Historically, PR-positivity was viewed as just a passive consequence of a functional oestrogen receptor, and PR was established as a biomarker of ER functionality in breast cancer. However, recent preclinical discoveries have provided an alternative explanation to the previous over-simplistic assumption, providing new insights into progestogen action and functional 'cross-talk' between ER and PR in breast cancer. In the presence of agonist ligands, progesterone-activated PR causes rapid sequestration of ERa chromatin binding sites in breast cancer cells, resulting in a unique gene expression program that is associated with a good clinical outcomes. This highlights a potential therapeutic opportunity.
The PIONEER trial will investigate the effect of combining megestrol acetate (a progesterone receptor agonist) and letrozole (an aromatase inhibitor) in post menopausal women with early breast cancer. This is a 'window of opportunity' study treating and observing patients in the two weeks prior to definitive surgery. Patients are randomised into one of three arms; one in which the patients receive Letrozole alone; one in which they will receive a combination of Letrozole and low dose Megestrol acetate and the third arm will receive Letrozole and high dose Megestrol acetate. This trial will be open to postmenopausal women with newly diagnosed, untreated ER-positive, HER2-negative, invasive primary breast cancer.
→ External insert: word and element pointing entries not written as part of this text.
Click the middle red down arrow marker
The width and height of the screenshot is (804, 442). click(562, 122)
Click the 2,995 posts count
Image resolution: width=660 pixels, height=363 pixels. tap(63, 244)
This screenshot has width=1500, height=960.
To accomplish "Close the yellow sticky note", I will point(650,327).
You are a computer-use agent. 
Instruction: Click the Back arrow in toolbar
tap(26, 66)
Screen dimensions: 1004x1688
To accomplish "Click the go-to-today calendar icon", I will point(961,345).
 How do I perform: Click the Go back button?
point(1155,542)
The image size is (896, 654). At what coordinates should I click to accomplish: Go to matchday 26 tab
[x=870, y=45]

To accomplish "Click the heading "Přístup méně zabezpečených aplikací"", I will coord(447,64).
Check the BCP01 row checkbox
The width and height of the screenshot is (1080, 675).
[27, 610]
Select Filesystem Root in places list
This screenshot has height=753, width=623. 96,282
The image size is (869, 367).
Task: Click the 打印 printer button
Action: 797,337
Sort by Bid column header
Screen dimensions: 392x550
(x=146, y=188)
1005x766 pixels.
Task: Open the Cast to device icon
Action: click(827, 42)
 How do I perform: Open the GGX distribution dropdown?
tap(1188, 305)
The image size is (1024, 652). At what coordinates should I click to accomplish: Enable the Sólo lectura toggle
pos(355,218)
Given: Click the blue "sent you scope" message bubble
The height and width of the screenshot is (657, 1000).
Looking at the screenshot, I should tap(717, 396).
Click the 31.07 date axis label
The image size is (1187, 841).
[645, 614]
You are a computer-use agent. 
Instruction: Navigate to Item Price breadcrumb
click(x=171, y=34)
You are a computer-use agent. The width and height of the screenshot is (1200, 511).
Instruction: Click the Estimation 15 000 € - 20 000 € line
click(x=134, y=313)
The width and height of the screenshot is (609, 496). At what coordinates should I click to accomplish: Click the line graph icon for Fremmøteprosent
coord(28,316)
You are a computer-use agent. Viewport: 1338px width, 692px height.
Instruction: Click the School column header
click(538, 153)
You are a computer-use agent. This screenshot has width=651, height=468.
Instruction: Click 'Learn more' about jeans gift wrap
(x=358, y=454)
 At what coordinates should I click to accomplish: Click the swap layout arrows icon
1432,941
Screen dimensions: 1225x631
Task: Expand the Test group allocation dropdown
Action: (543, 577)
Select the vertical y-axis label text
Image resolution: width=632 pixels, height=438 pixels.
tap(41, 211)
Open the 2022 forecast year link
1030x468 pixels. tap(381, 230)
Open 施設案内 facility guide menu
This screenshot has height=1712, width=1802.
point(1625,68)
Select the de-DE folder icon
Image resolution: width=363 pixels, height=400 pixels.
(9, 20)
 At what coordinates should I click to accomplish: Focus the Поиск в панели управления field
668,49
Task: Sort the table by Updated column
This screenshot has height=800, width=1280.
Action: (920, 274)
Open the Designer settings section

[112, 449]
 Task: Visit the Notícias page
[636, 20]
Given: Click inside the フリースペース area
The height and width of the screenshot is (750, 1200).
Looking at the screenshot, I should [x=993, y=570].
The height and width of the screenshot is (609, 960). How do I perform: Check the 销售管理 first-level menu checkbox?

|Condition or disease||Intervention/treatment||Phase|
|Breast Cancer||Drug: Megestrol Acetate 40 MG Drug: Megestrol Acetate 160 MG Drug: Letrozole||Phase 2|
|Study Type :||Interventional (Clinical Trial)|
|Estimated Enrollment :||189 participants|
|Intervention Model:||Parallel Assignment|
|Intervention Model Description:||This is a three arm, open-label, multicentre, randomized, window of opportunity, Phase II trial which will evaluate the effects of 15 days (+ 4 days) preoperative therapy with Letrozole, or Letrozole plus low dose Megestrol acetate (40mg), or Letrozole plus high dose Megestrol acetate (160mg) in postmenopausal women with newly diagnosed, ER-positive, HER2-negative, invasive primary breast cancer of at least 1 cm size.|
|Masking:||None (Open Label)|
|Official Title:||Randomised Phase II Clinical Trial PIONEER- A Pre-operative wIndOw Study of Letrozole Plus PR Agonist (Megestrol Acetate) Versus Letrozole aloNE in Post-menopausal Patients With ER-positive Breast Cancer|
|Actual Study Start Date :||July 20, 2017|
|Estimated Primary Completion Date :||October 31, 2021|
|Estimated Study Completion Date :||November 30, 2022|
Active Comparator: Arm A: Letrozole
Arm A: 15 days of Letrozole 2.5mg daily
Experimental: Arm B: Letrozole + Megestrol Acetate (40mg)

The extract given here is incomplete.